GIVEN TASK >> Copy all of the data below line for line, changing nothing.

DATA FOR PROCESSING >>
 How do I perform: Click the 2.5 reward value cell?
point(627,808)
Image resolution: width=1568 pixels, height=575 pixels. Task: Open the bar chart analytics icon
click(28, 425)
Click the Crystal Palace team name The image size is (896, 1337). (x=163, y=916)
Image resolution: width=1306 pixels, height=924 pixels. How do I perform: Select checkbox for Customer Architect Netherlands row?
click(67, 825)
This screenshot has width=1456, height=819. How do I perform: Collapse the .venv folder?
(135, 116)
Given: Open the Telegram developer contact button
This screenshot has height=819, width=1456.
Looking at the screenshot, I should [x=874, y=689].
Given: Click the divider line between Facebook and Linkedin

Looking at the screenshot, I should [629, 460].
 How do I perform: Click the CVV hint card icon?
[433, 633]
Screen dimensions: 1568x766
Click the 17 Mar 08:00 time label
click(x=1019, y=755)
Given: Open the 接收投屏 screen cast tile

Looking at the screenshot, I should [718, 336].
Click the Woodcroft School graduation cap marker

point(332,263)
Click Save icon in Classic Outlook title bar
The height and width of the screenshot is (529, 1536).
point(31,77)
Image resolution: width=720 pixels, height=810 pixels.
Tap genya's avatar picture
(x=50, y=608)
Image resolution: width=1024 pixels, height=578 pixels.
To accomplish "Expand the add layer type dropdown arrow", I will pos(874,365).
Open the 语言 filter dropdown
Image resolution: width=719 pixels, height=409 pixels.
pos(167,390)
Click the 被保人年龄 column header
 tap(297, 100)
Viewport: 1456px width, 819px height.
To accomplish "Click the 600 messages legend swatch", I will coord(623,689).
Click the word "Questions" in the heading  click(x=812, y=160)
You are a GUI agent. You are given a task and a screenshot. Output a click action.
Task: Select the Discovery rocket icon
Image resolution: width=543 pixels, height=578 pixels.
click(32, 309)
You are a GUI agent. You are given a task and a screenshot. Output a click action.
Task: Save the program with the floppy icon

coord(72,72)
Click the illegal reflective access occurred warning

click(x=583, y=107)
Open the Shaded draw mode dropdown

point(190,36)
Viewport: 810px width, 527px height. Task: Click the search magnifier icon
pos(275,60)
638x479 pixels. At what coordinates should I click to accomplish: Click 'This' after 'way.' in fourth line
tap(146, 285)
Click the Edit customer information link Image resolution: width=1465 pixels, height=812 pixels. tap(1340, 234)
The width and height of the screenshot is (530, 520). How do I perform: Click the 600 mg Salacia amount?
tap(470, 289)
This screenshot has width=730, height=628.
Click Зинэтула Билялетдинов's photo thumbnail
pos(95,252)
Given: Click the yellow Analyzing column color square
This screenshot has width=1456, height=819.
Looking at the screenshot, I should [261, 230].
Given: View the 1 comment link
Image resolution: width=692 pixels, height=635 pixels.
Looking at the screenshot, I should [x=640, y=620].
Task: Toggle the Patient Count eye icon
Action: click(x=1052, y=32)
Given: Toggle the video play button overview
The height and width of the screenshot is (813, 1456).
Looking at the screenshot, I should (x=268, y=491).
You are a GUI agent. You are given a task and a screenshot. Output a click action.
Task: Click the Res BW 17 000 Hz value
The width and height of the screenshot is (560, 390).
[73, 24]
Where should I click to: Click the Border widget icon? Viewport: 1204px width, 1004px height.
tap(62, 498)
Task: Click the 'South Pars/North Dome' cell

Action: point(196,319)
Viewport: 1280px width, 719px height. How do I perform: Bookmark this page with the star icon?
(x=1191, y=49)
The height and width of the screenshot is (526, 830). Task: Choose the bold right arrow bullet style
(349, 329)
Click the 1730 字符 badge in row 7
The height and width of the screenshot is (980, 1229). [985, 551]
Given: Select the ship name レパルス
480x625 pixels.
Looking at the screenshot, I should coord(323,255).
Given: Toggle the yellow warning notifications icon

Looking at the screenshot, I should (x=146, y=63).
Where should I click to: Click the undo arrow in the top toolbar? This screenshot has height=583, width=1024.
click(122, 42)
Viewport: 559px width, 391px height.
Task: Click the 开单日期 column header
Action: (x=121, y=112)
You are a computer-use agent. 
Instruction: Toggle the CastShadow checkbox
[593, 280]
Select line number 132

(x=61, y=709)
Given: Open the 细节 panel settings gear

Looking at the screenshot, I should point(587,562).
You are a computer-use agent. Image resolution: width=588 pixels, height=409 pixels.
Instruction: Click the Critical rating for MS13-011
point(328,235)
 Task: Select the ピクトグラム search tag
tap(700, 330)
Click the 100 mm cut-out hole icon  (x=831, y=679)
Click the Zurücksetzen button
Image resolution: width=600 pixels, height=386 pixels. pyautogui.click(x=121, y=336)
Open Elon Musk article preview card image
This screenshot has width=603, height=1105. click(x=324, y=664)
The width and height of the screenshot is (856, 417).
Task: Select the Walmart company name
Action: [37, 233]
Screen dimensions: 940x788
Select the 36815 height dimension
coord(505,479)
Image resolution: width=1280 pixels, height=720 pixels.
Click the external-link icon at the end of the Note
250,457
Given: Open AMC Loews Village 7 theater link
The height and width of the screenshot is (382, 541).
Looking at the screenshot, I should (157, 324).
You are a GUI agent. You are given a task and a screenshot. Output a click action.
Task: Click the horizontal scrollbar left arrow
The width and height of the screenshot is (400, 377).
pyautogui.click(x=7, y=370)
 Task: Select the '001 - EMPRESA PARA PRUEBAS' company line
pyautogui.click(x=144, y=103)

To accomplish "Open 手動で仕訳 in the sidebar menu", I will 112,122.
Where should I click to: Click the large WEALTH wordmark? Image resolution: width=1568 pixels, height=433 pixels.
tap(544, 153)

SOLUTION >>
 How do I perform: Click the 2.5 reward value cell?
point(627,808)
Image resolution: width=1568 pixels, height=575 pixels. Task: Open the bar chart analytics icon
click(28, 425)
Click the Crystal Palace team name The image size is (896, 1337). (x=163, y=916)
Image resolution: width=1306 pixels, height=924 pixels. How do I perform: Select checkbox for Customer Architect Netherlands row?
click(67, 825)
This screenshot has width=1456, height=819. How do I perform: Collapse the .venv folder?
(135, 116)
Given: Open the Telegram developer contact button
This screenshot has height=819, width=1456.
Looking at the screenshot, I should [x=874, y=689].
Given: Click the divider line between Facebook and Linkedin

Looking at the screenshot, I should [629, 460].
 How do I perform: Click the CVV hint card icon?
[433, 633]
Screen dimensions: 1568x766
Click the 17 Mar 08:00 time label
click(x=1019, y=755)
Given: Open the 接收投屏 screen cast tile

Looking at the screenshot, I should [718, 336].
Click the Woodcroft School graduation cap marker

point(332,263)
Click Save icon in Classic Outlook title bar
The height and width of the screenshot is (529, 1536).
point(31,77)
Image resolution: width=720 pixels, height=810 pixels.
Tap genya's avatar picture
(x=50, y=608)
Image resolution: width=1024 pixels, height=578 pixels.
To accomplish "Expand the add layer type dropdown arrow", I will pos(874,365).
Open the 语言 filter dropdown
Image resolution: width=719 pixels, height=409 pixels.
pos(167,390)
Click the 被保人年龄 column header
 tap(297, 100)
Viewport: 1456px width, 819px height.
To accomplish "Click the 600 messages legend swatch", I will coord(623,689).
Click the word "Questions" in the heading  click(x=812, y=160)
You are a GUI agent. You are given a task and a screenshot. Output a click action.
Task: Select the Discovery rocket icon
Image resolution: width=543 pixels, height=578 pixels.
click(32, 309)
You are a GUI agent. You are given a task and a screenshot. Output a click action.
Task: Save the program with the floppy icon

coord(72,72)
Click the illegal reflective access occurred warning

click(x=583, y=107)
Open the Shaded draw mode dropdown

point(190,36)
Viewport: 810px width, 527px height. Task: Click the search magnifier icon
pos(275,60)
638x479 pixels. At what coordinates should I click to accomplish: Click 'This' after 'way.' in fourth line
tap(146, 285)
Click the Edit customer information link Image resolution: width=1465 pixels, height=812 pixels. tap(1340, 234)
The width and height of the screenshot is (530, 520). How do I perform: Click the 600 mg Salacia amount?
tap(470, 289)
This screenshot has width=730, height=628.
Click Зинэтула Билялетдинов's photo thumbnail
pos(95,252)
Given: Click the yellow Analyzing column color square
This screenshot has width=1456, height=819.
Looking at the screenshot, I should [261, 230].
Given: View the 1 comment link
Image resolution: width=692 pixels, height=635 pixels.
Looking at the screenshot, I should [x=640, y=620].
Task: Toggle the Patient Count eye icon
Action: click(x=1052, y=32)
Given: Toggle the video play button overview
The height and width of the screenshot is (813, 1456).
Looking at the screenshot, I should (x=268, y=491).
You are a GUI agent. You are given a task and a screenshot. Output a click action.
Task: Click the Res BW 17 000 Hz value
The width and height of the screenshot is (560, 390).
[73, 24]
Where should I click to: Click the Border widget icon? Viewport: 1204px width, 1004px height.
tap(62, 498)
Task: Click the 'South Pars/North Dome' cell

Action: point(196,319)
Viewport: 1280px width, 719px height. How do I perform: Bookmark this page with the star icon?
(x=1191, y=49)
The height and width of the screenshot is (526, 830). Task: Choose the bold right arrow bullet style
(349, 329)
Click the 1730 字符 badge in row 7
The height and width of the screenshot is (980, 1229). [985, 551]
Given: Select the ship name レパルス
480x625 pixels.
Looking at the screenshot, I should coord(323,255).
Given: Toggle the yellow warning notifications icon

Looking at the screenshot, I should (x=146, y=63).
Where should I click to: Click the undo arrow in the top toolbar? This screenshot has height=583, width=1024.
click(122, 42)
Viewport: 559px width, 391px height.
Task: Click the 开单日期 column header
Action: (x=121, y=112)
You are a computer-use agent. 
Instruction: Toggle the CastShadow checkbox
[593, 280]
Select line number 132

(x=61, y=709)
Given: Open the 细节 panel settings gear

Looking at the screenshot, I should point(587,562).
You are a computer-use agent. Image resolution: width=588 pixels, height=409 pixels.
Instruction: Click the Critical rating for MS13-011
point(328,235)
 Task: Select the ピクトグラム search tag
tap(700, 330)
Click the 100 mm cut-out hole icon  (x=831, y=679)
Click the Zurücksetzen button
Image resolution: width=600 pixels, height=386 pixels. pyautogui.click(x=121, y=336)
Open Elon Musk article preview card image
This screenshot has width=603, height=1105. click(x=324, y=664)
The width and height of the screenshot is (856, 417).
Task: Select the Walmart company name
Action: [37, 233]
Screen dimensions: 940x788
Select the 36815 height dimension
coord(505,479)
Image resolution: width=1280 pixels, height=720 pixels.
Click the external-link icon at the end of the Note
250,457
Given: Open AMC Loews Village 7 theater link
The height and width of the screenshot is (382, 541).
Looking at the screenshot, I should (157, 324).
You are a GUI agent. You are given a task and a screenshot. Output a click action.
Task: Click the horizontal scrollbar left arrow
The width and height of the screenshot is (400, 377).
pyautogui.click(x=7, y=370)
 Task: Select the '001 - EMPRESA PARA PRUEBAS' company line
pyautogui.click(x=144, y=103)

To accomplish "Open 手動で仕訳 in the sidebar menu", I will 112,122.
Where should I click to: Click the large WEALTH wordmark? Image resolution: width=1568 pixels, height=433 pixels.
tap(544, 153)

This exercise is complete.